Collected data entries:
══════════════════════════════

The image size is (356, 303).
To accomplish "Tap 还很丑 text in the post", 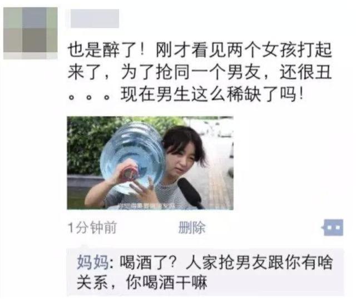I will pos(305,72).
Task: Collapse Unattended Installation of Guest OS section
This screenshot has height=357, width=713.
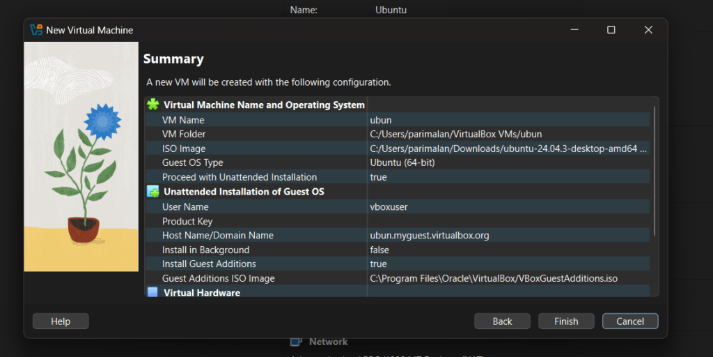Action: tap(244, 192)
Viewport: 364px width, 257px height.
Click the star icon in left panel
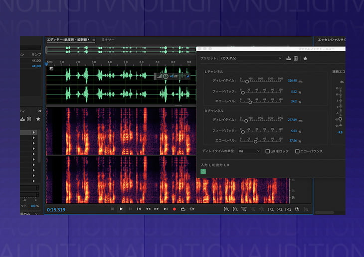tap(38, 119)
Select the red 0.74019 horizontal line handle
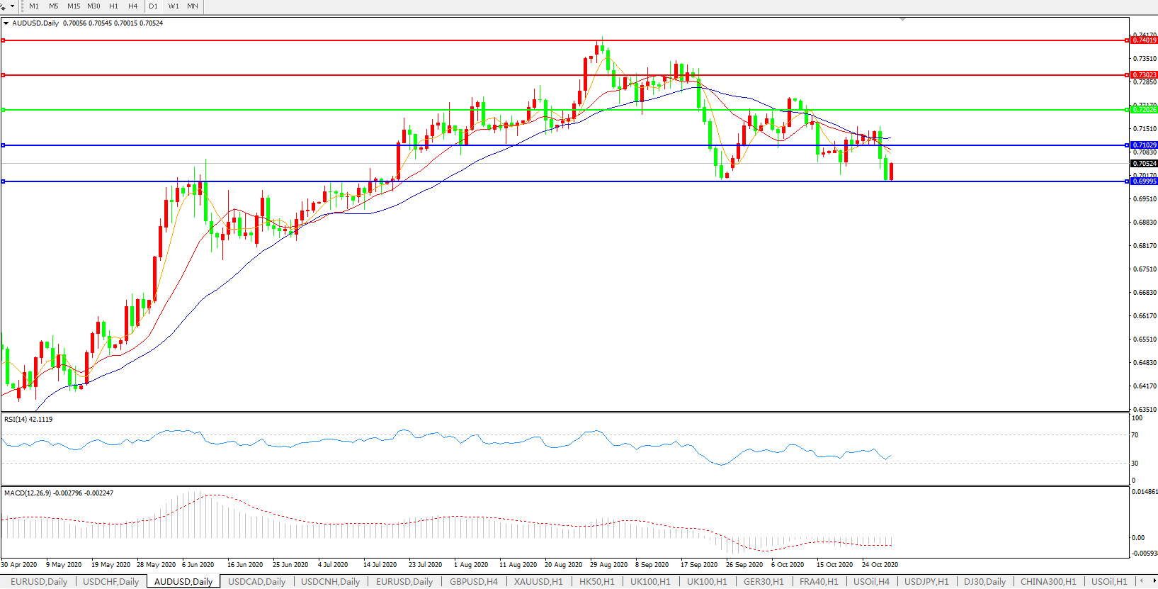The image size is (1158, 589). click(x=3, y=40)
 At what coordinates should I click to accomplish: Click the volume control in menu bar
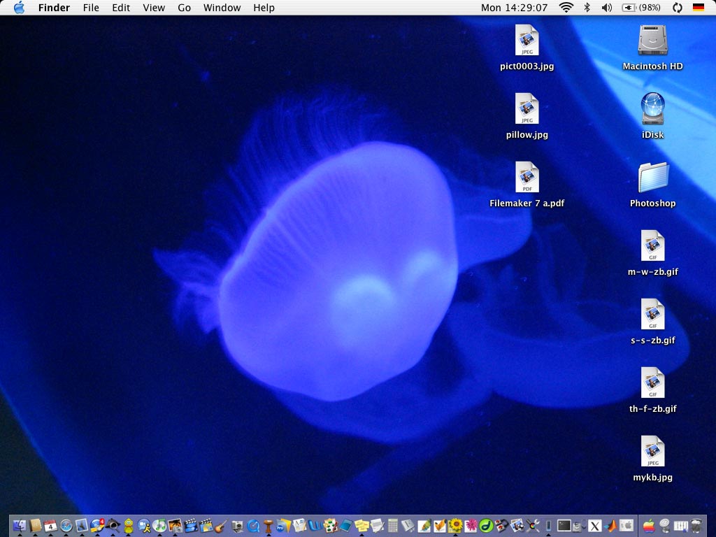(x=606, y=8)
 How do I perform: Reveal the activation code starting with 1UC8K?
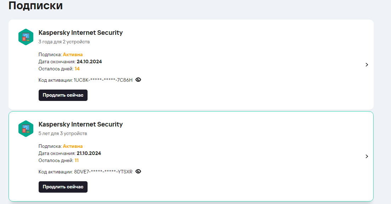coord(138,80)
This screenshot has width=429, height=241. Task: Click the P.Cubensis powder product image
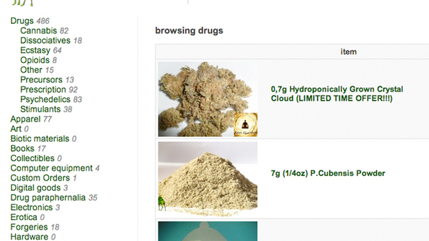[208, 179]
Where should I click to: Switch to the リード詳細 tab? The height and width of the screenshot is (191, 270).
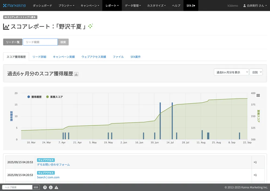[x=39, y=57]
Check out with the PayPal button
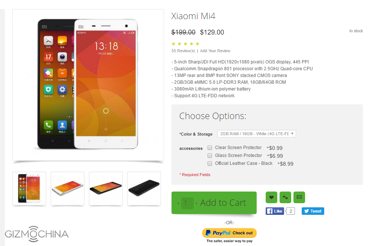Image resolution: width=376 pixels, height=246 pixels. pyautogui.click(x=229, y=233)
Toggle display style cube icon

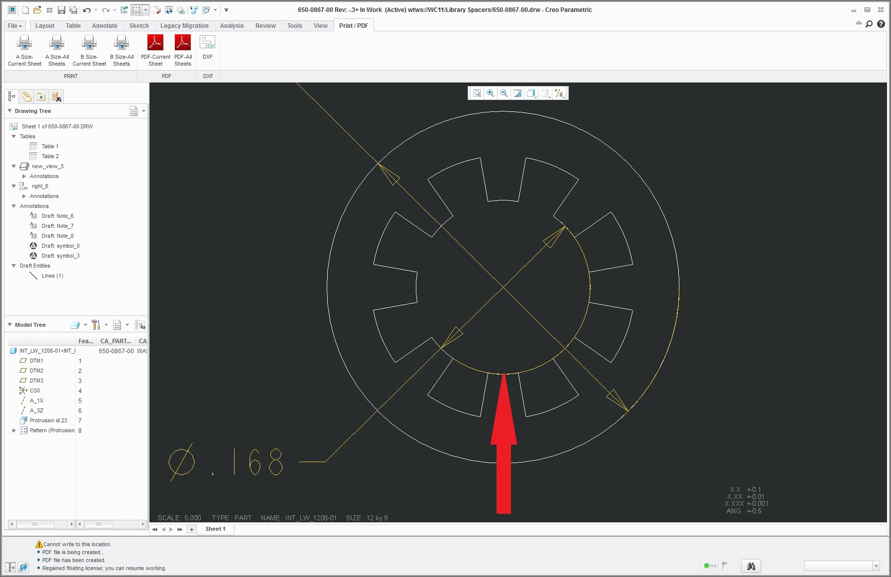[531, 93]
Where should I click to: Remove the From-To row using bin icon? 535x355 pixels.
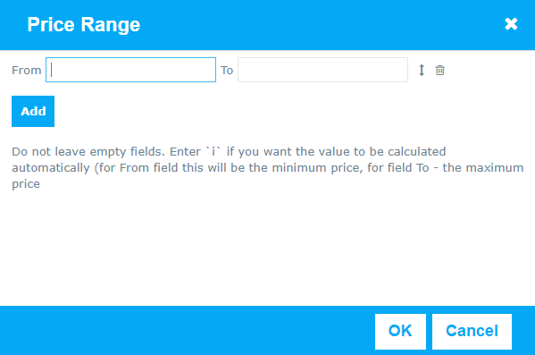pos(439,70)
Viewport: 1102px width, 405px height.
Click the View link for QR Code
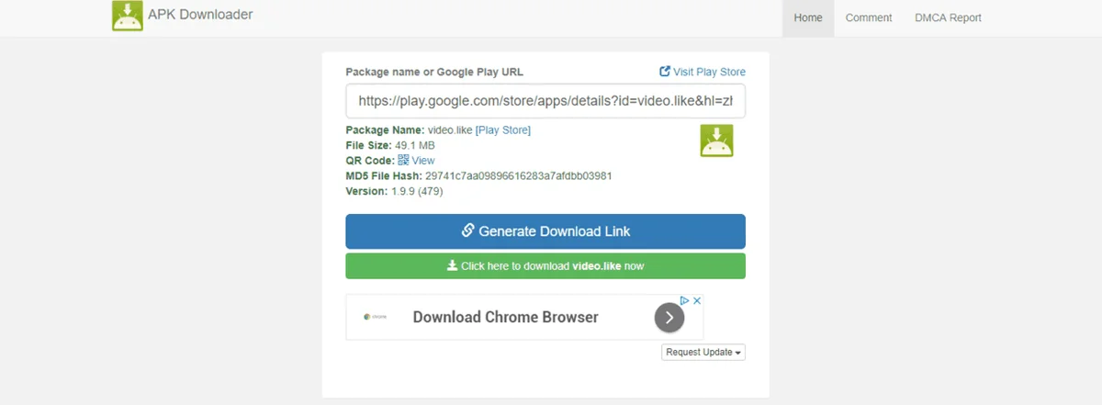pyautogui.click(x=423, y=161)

══════════════════════════════

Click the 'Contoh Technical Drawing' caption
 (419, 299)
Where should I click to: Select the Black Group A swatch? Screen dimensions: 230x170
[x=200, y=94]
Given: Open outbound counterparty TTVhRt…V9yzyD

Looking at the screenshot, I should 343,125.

══════════════════════════════

> Brief:
Filter the records for the word "Viewport" and show every line that has it.

> Task solution:
Viewport: 364px width, 257px height.
Viewport: 1102px width, 405px height.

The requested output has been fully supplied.